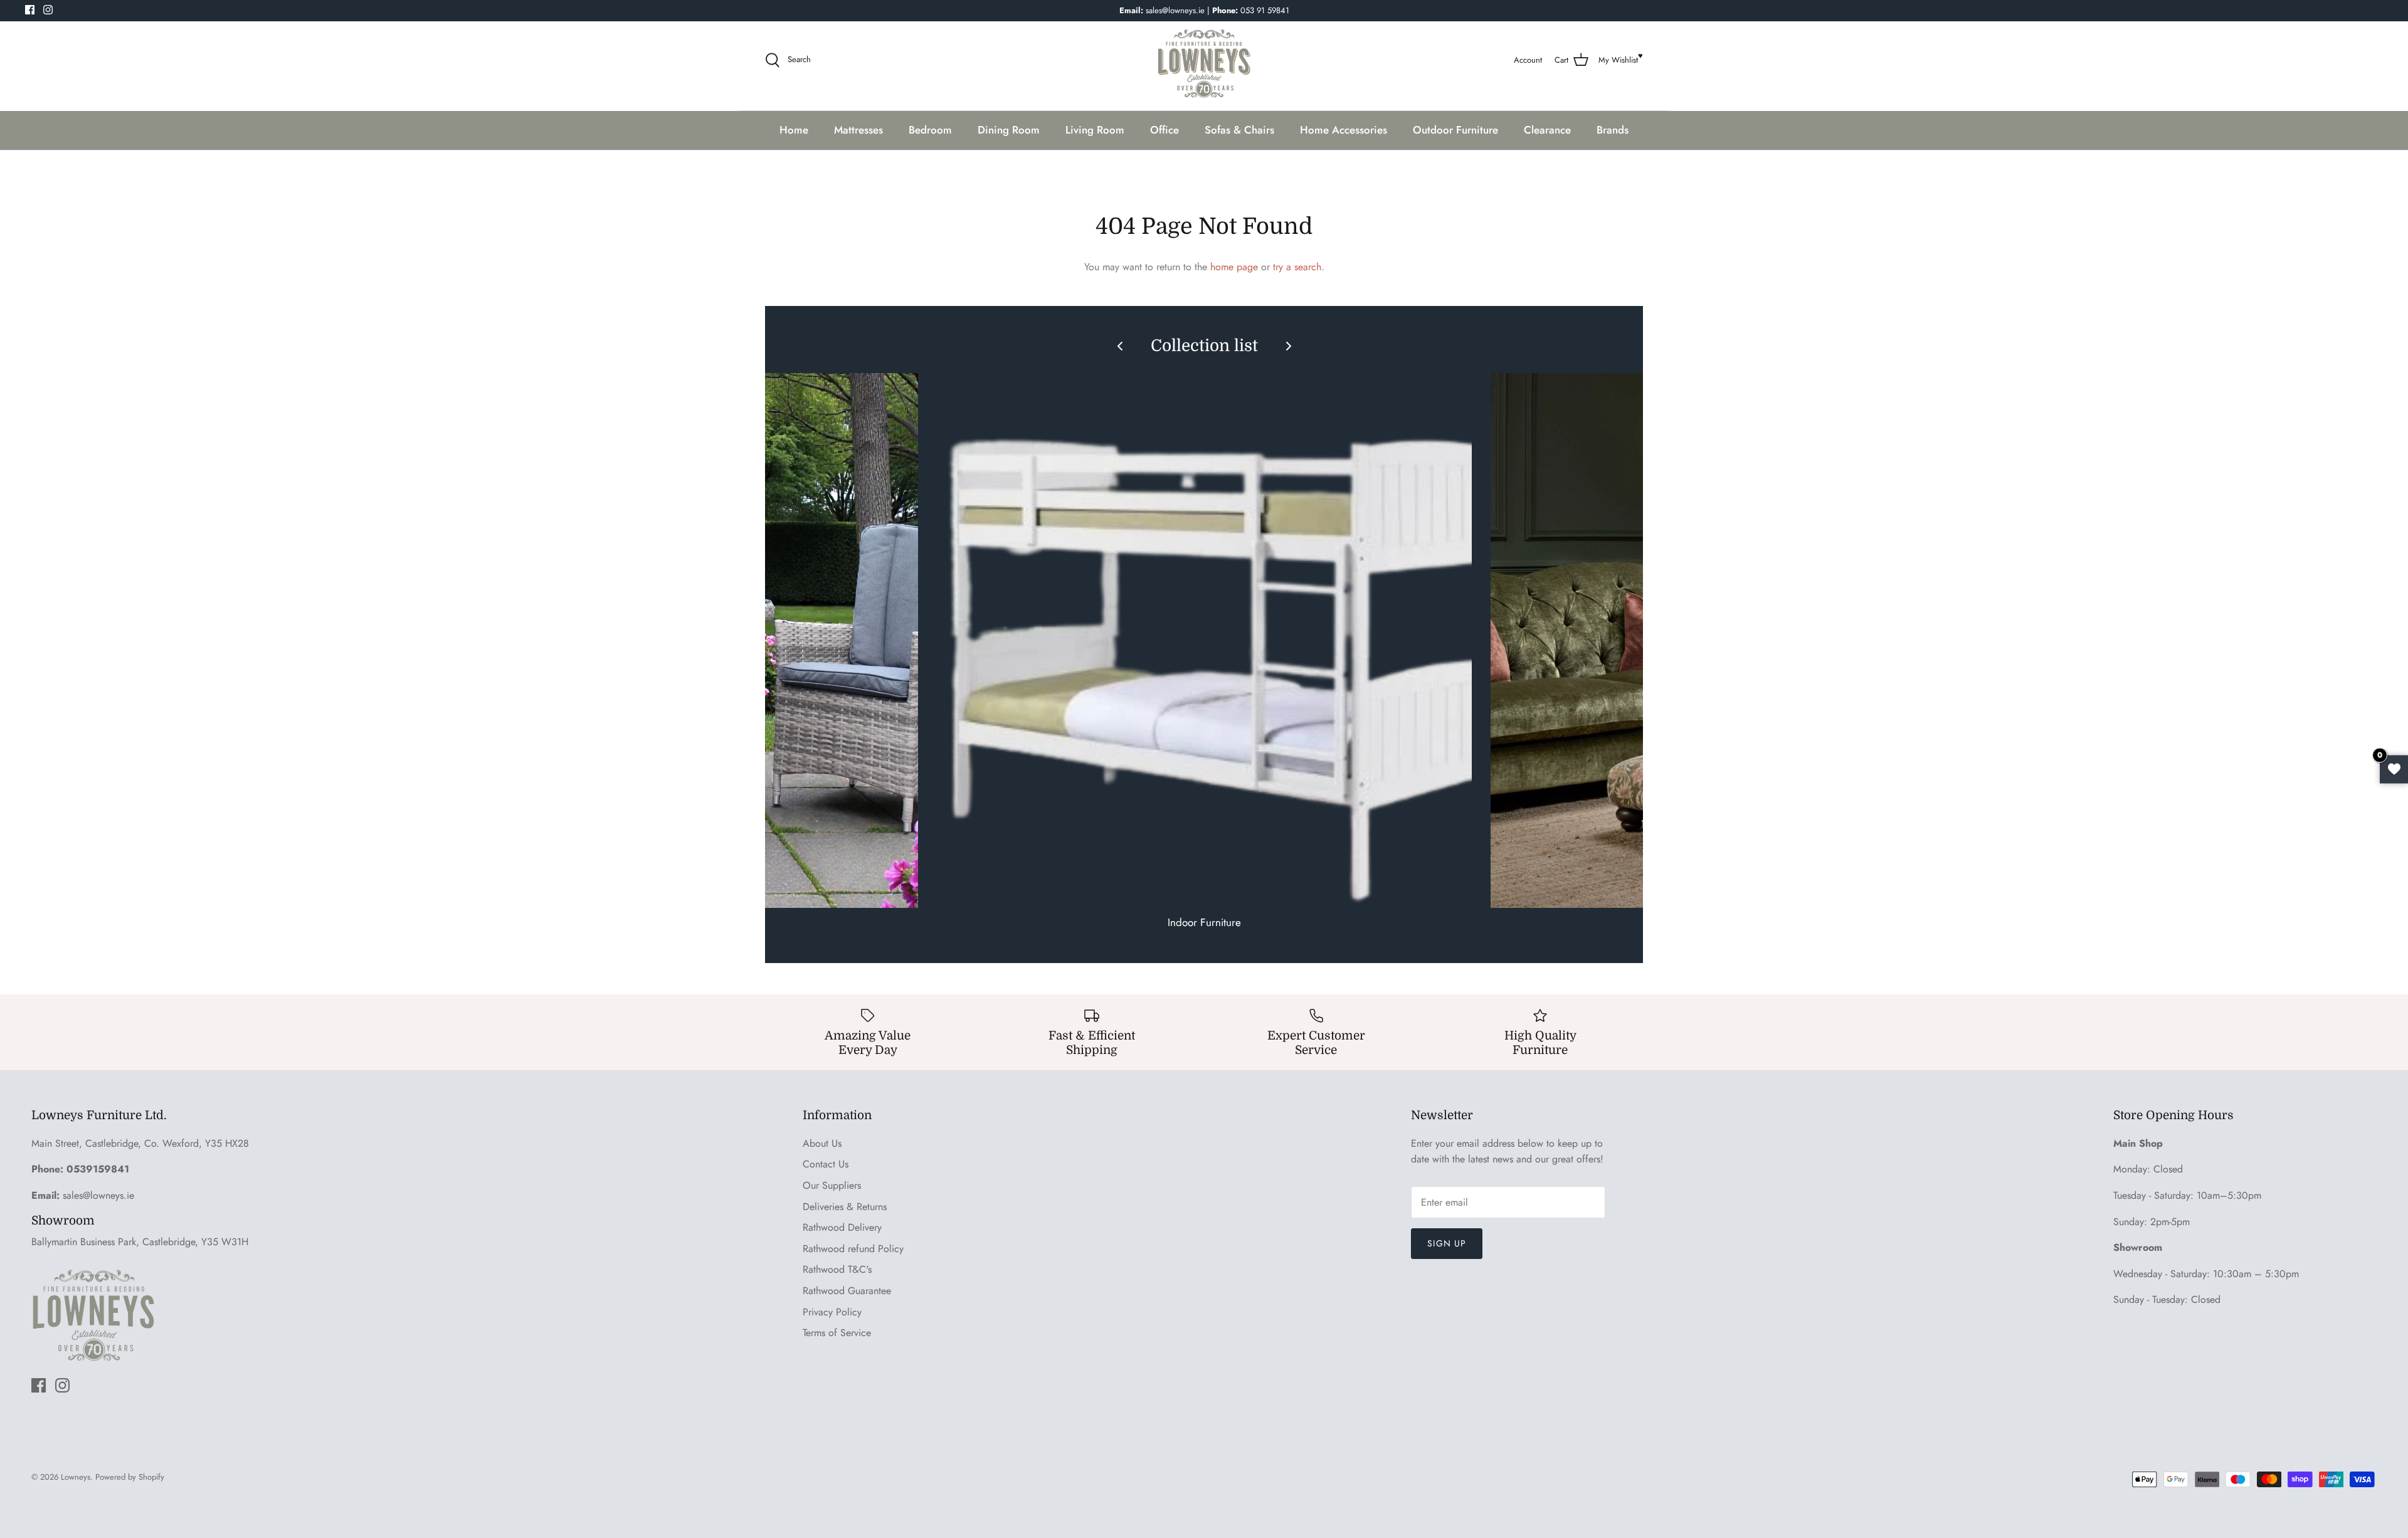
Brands (1613, 129)
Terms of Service (837, 1332)
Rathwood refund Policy (853, 1248)
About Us (822, 1143)
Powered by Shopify (129, 1477)
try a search (1297, 267)
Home (793, 129)
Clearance (1547, 129)
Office (1164, 129)
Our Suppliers (832, 1185)
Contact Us (825, 1164)
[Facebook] (29, 9)
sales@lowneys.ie (98, 1195)
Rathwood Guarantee (847, 1290)
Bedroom (930, 129)
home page (1234, 267)
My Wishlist (1618, 60)
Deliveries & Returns (845, 1206)
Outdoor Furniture (1455, 129)
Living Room (1094, 129)
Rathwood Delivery (842, 1227)
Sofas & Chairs (1239, 129)
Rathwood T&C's (837, 1269)
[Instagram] (48, 9)
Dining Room (1009, 129)
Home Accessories (1343, 129)
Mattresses (858, 129)
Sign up (1446, 1243)
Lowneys (75, 1477)
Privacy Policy (832, 1312)
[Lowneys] (1204, 60)
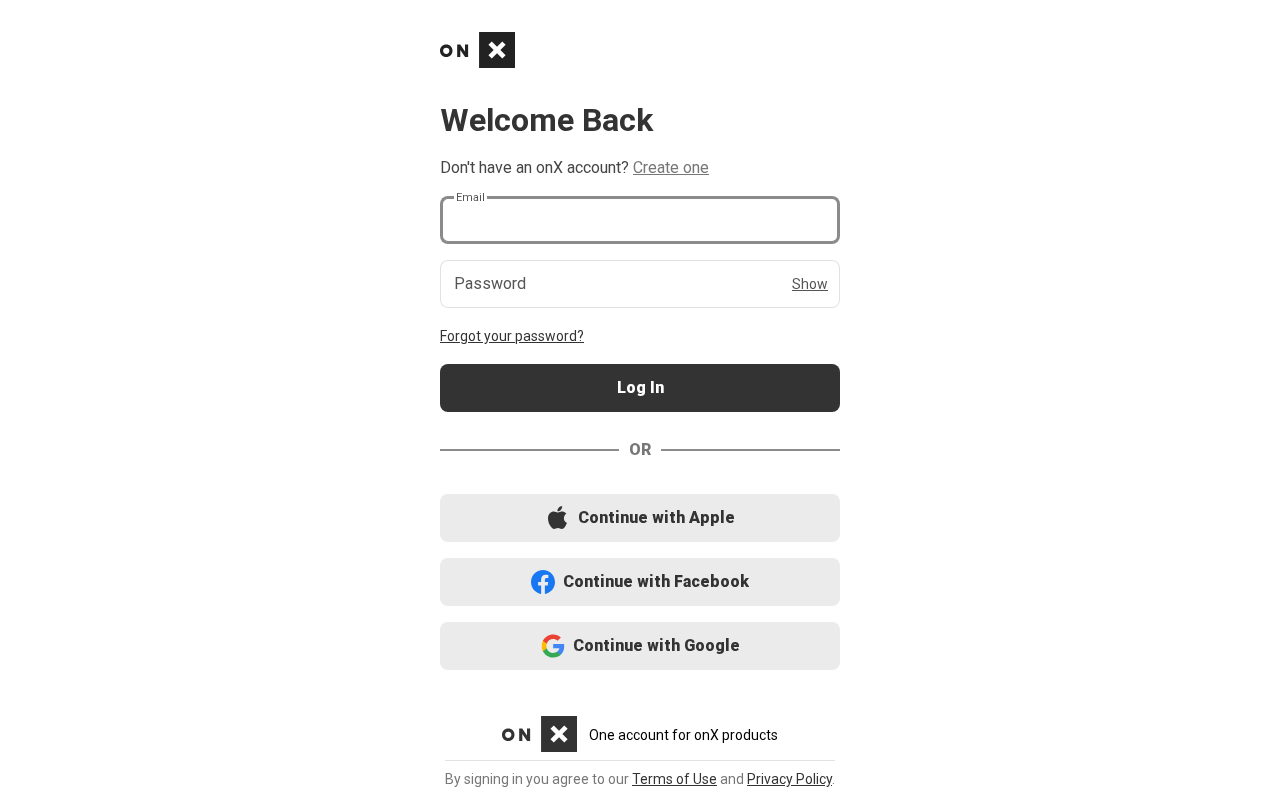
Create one (671, 167)
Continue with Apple (640, 518)
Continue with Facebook (640, 582)
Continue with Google (640, 646)
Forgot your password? (512, 336)
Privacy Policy (789, 779)
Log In (640, 388)
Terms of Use (674, 779)
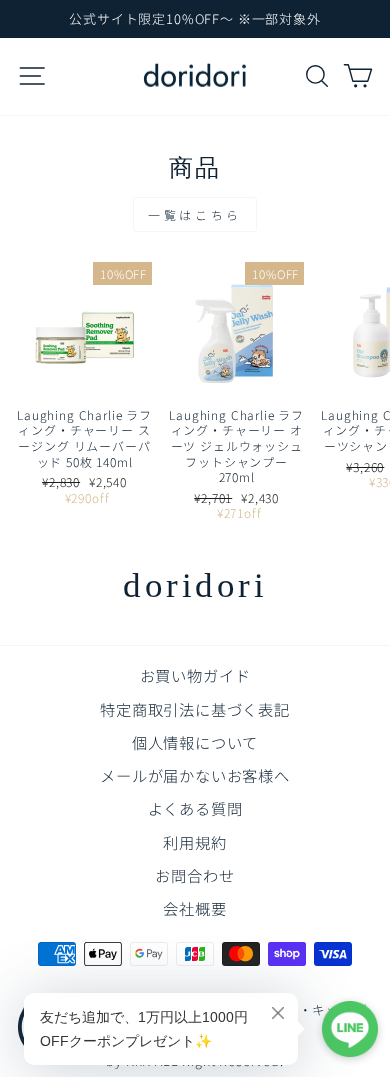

TRY IT - Once you have located every line with the word "Rathwood" in the material above, list those lines.

SOLUTION TO THE PROBLEM -
Rathwood refund Policy (853, 1248)
Rathwood Guarantee (847, 1290)
Rathwood Delivery (842, 1227)
Rathwood T&C's (837, 1269)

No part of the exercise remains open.